Thursday, May 22, 2014

Irony, Hypocrisy, and the Debate About Guns

A friend of mine coined a saying some years ago: it's a good thing irony is so damned funny, because there is so much of it.

This meme, and variations on it, has been making the internet rounds of late (and, possibly, for quite some time):


The sentiment behind this is quite reasonable, even insightful. For those who are wondering (since the meme doesn't say) Jeremiah 17:9 reads:
The heart is deceitful above all things, and desperately corrupt; who can understand it?
This is a point that many in the NRA and others supportive of gun rights have been making for years. The more popular phrasing is, "Guns don't kill people; people kill people", but I like this one better because it actually points to something of importance: what is in the hearts (and minds) of people leads to violence.

What makes this ironic (and hypocritical) is that many of those in the Tribe of Gun Rights who promulgate this notion have been active contributors to the poisoning of people's hearts with respect to violence. These are in many cases the very same folks (indeed, I found this meme on the very same FB feed) as those who glorify the use of retributive violence. I've written about this before (here and here, among others). Here is perhaps one of the more egregious examples, which you can find on Snopes (it's been circulated in a variety of forms for years):

A TRUE STORY FROM...

THE HOUSTON HERALD NEWSPAPER
IN HOUSTON, TEXAS
March 5th, 2009

Last Thursday night round midnight, a woman in Houston, Texas was arrested, jailed, and charged with manslaughter for shooting a man 6 timesin the back as he was running away with her purse.

The following Monday morning, the woman was called in front of the arraignment judge, sworn in, and asked to explain her actions.

The woman replied, "I was standing at the corner bus stop for about15 minutes, waiting for the bus to take me home after work. I am a waitress at a local cafe. I was there alone, so I had my right hand on my pistol, that was in my purse, that was hung over my left shoulder.

"All of a sudden I was being spun around hard to my left. As I caught my balance, I saw a man running away from me with my purse.

I looked down at my right hand and I saw that my fingers were wrapped tightly around my pistol. The next thing I remember is saying out loud, 'No way punk! Your not stealing my pay check and tips.' I raised my right hand, pointed my pistol at the man running away from me with my purse, and squeezed the trigger of my pistol six times!"

When asked by the arraignment judge, "Why did You shoot the man six times?" the woman replied under oath, "Because, when I pulled the trigger of my pistol the seventh time, it only went click."

The woman was acquitted of all charges. And she was back at work, at the cafe, the next day!

You cannot circulate stories like this one and then claim that the "real problem" is people's hearts (the story, by the way, is false). This story tells a simple fable: money (specifically, my money) is worth more than a human life (especially if that life belongs to a "punk", something less than human).
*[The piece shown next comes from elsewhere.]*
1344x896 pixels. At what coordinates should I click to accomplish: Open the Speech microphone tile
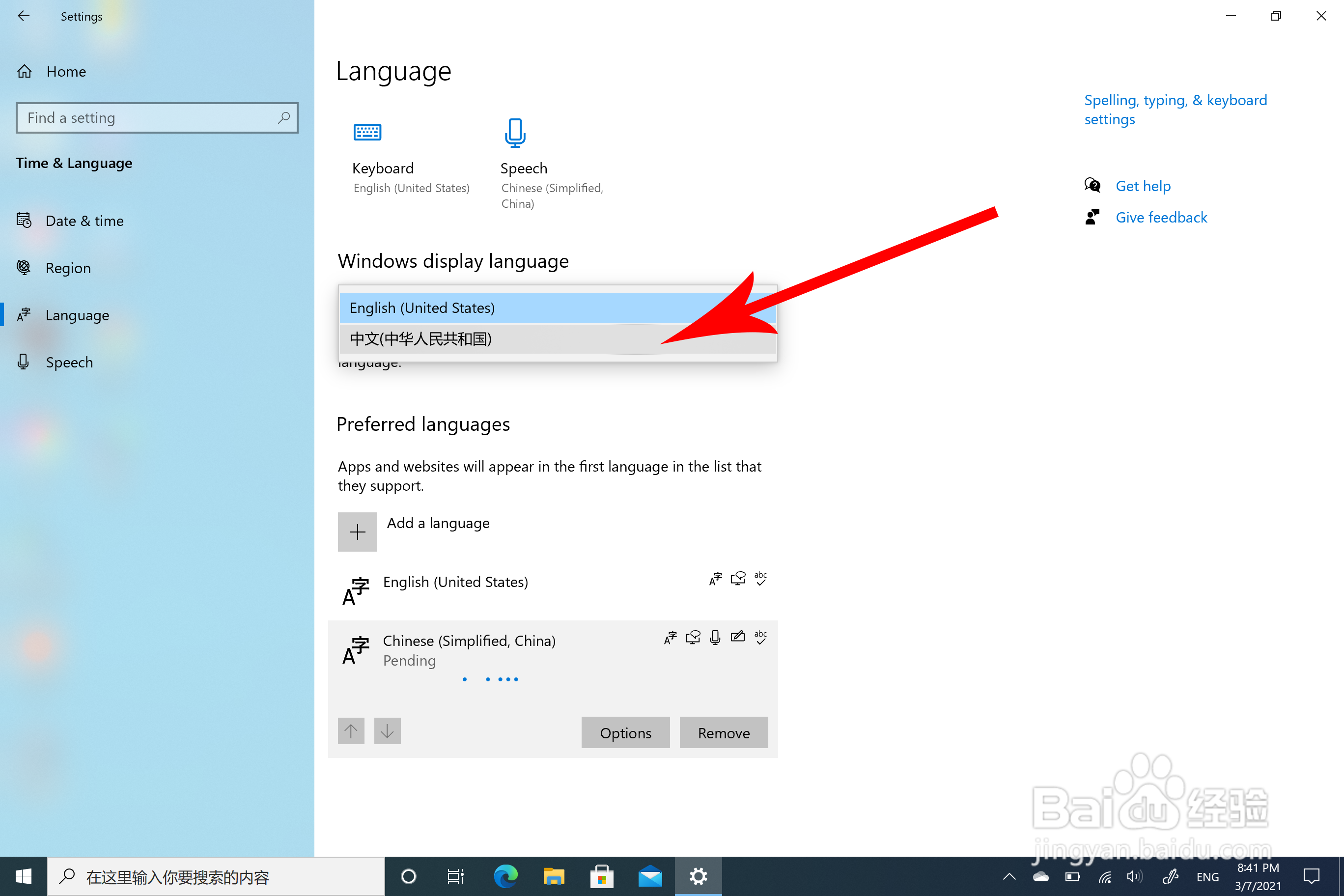coord(515,133)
Anybody who believes that has a very selective reading, at best, of the Bible. Cain killed Abel, by some interpretations, because Abel was wealthier and had been more successful than Cain.

If gun rights supporters want to live by the first meme (the real problem is human hearts), they should be doing something to heal those hearts - to appeal to the "better angels of our nature", to borrow Lincoln's phrase - rather than steeping themselves in the glory of violence. I know that expecting consistency, especially on the internet, is tilting at windmills. But folks within the gun rights community should at least try to rein in the more violence-accepting of their brethren, if they expect anybody else to take them seriously.